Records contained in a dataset
'''
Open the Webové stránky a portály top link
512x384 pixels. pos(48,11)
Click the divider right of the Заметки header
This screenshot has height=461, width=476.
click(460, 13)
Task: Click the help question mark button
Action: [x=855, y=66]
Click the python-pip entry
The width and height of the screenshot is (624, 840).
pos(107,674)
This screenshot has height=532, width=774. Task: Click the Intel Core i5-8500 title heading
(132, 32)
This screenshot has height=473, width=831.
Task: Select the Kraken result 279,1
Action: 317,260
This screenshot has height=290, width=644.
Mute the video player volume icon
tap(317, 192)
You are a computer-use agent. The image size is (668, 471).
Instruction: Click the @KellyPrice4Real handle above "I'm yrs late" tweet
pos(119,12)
'''
'''
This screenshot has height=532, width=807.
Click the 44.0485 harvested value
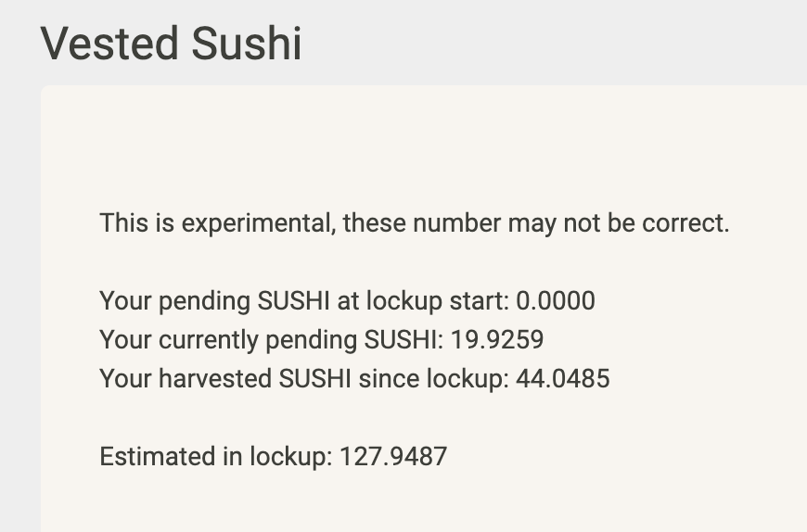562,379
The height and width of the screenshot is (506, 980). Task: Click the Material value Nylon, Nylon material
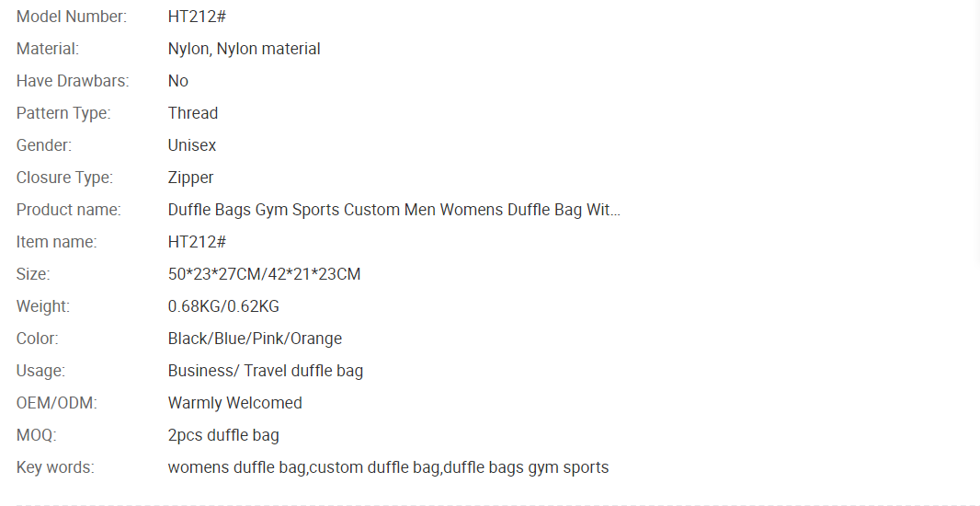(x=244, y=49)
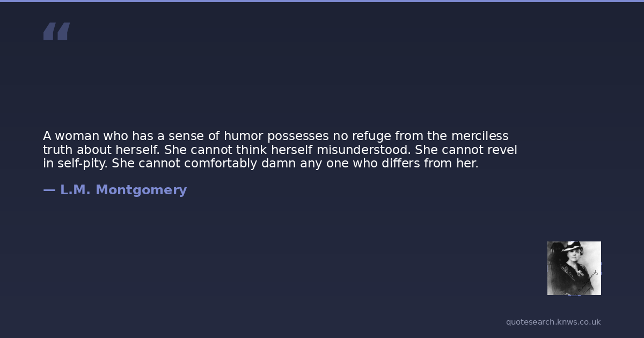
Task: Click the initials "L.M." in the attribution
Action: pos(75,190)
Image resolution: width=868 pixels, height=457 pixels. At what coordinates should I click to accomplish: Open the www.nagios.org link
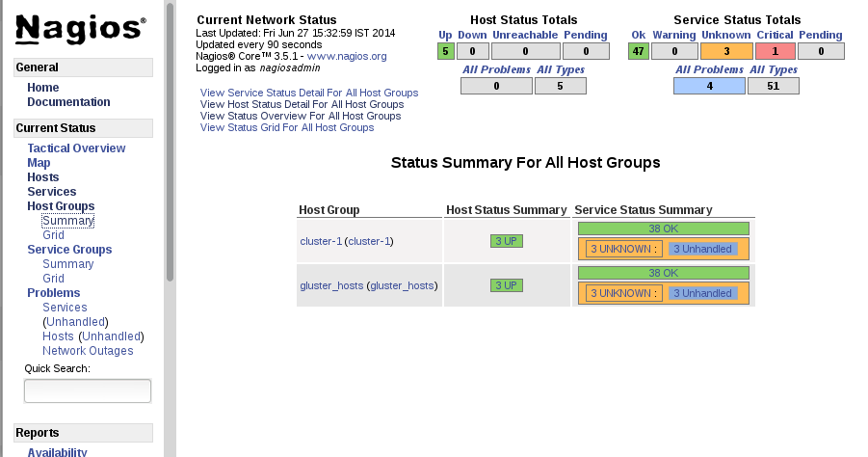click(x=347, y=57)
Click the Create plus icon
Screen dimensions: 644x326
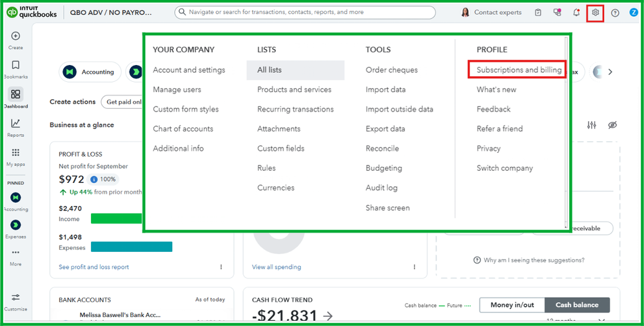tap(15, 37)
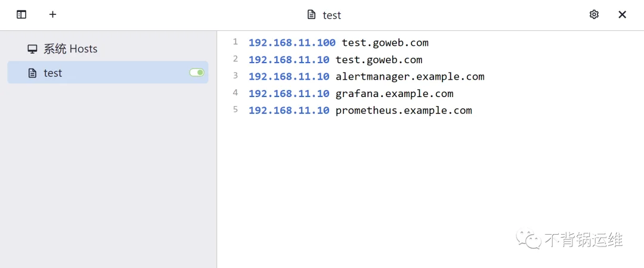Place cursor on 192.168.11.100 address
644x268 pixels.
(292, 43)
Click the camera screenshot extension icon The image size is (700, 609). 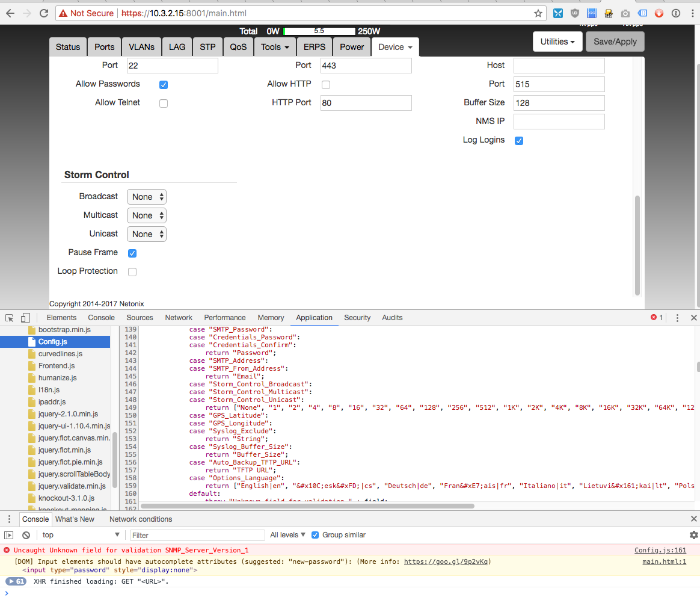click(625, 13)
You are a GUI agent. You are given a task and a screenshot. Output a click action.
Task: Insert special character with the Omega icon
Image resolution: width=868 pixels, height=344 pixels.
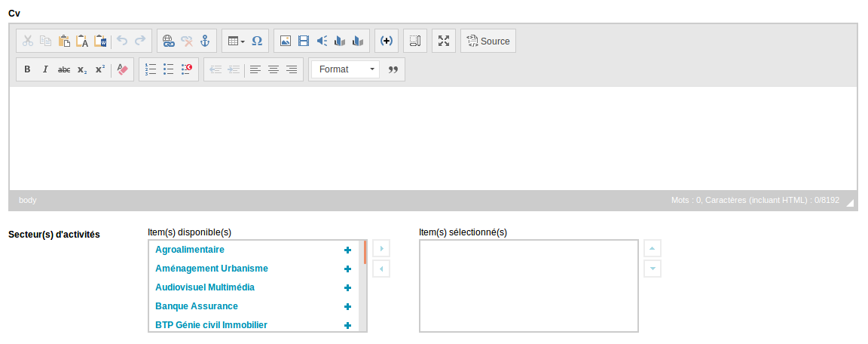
'''
The answer should be a bare number: the count of lines above in which the word "agent" occurs.

2